I took a deep breath and started walking again. Abruptly I stopped. The pendulum had begun swinging wildly.
“What?” asked my father.
“Wouldn’t we have seen some evidence of a well out here, years ago?” I asked. I was stalling, though, to give myself time to think. I’d ceased walking because it had suddenly occurred to me that if water was symbolic of life, then I was out here in this pasture asking for the source of life—specifically for the source of the artist’s life. My hidden agenda, then, was not so much to revisit my childhood as it was to discover a way to begin again, to change the direction of my life. What will it take to begin again? My silent question had provoked the pendulum in a way I’d never felt before. I’d lost all control. Embarrassed, I cupped the device in my fist.
My father took a few puffs, his brow furrowed in puzzlement. He was up for this, and I liked him for it.
“Ask it,” he said, pointing at my closed fist.
The sun was high and hot, the air as still as in a windowless room.
I released the pendulum to dangle from its string.
“Tell me,” I said, my mind struggling unsuccessfully to exclude my silen
t question, “am I still on the path of the pipe?”
An immediate clockwise rotation.
“Am I standing directly over the pipe?”
“Yes.”
“I mean, seriously, am I standing over the goddamn water pipe right now?”
“Yes.”
“Okay,” I said, “we’ll see about that.” I planted both feet on the spot, nodded to my father.
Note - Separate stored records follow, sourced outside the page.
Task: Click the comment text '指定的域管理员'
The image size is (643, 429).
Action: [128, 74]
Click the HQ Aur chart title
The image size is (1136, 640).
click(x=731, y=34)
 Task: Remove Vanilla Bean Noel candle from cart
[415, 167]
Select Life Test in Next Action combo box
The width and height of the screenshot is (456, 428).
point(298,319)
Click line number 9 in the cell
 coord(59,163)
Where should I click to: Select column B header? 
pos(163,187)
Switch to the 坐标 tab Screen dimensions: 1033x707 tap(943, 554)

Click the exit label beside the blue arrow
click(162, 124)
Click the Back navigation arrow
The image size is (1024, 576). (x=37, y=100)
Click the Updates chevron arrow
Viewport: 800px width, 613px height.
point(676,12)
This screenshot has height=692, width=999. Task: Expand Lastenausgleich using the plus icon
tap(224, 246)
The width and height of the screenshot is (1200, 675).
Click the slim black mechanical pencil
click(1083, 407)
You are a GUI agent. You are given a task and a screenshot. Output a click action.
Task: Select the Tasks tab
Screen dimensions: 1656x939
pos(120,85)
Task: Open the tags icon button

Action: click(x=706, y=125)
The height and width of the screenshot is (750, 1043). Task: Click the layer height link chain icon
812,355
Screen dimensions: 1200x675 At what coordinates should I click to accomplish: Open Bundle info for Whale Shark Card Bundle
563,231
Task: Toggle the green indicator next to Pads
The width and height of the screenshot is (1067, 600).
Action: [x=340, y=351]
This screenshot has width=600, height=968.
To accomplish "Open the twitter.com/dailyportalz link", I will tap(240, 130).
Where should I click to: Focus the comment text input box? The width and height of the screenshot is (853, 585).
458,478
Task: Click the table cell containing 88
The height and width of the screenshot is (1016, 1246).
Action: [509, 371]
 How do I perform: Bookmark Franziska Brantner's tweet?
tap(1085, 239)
He fetched the pickax and spade from the garden.
While he watched, I dug. The earth was relatively soft, punctuated with small stones. It felt like heaven to be penetrating this ground. At a depth of about two feet, I began digging more gently, to protect the pipe from damage, should I hit it. The soil had changed in color from black to brown. The stones were bigger, harder to extract. I removed my T-shirt. My father seemed amused at my sweaty labor.
“You laugh,” I said.
At a depth of three feet, I took a breather and asked the pendulum: “Are you sure the water pipe is here?”
“Quite sure,” came the answer. And again the silent question, unbidden, loomed large in my mind: What will it take to begin again? The pendulum swung so hard, it nearly flew from my fingers.
“I’ll go down another foot,” I said, “to get below the frost line.”
Then, just as I plunged the spade into the soil, I felt something softer and less resonant than rock. I lay down on my stomach, reached into the hole, and began scooping out loose earth with my bare hands. Working carefully, I exposed an inch or two of corroded water pipe. I could hardly believe it. When I began digging beneath it, it came loose from the dirt—not the imagined feeder pipe, leading from a well to the spigot. Not the logical conclusion to our search. Just a busted-off scrap of water pipe, about five inches long, with an elbow fitting at one end. An old-fashioned hunk of plumbing, attached to nothing at all, out in the middle of nowhere, with no explanation—or instructions—attached.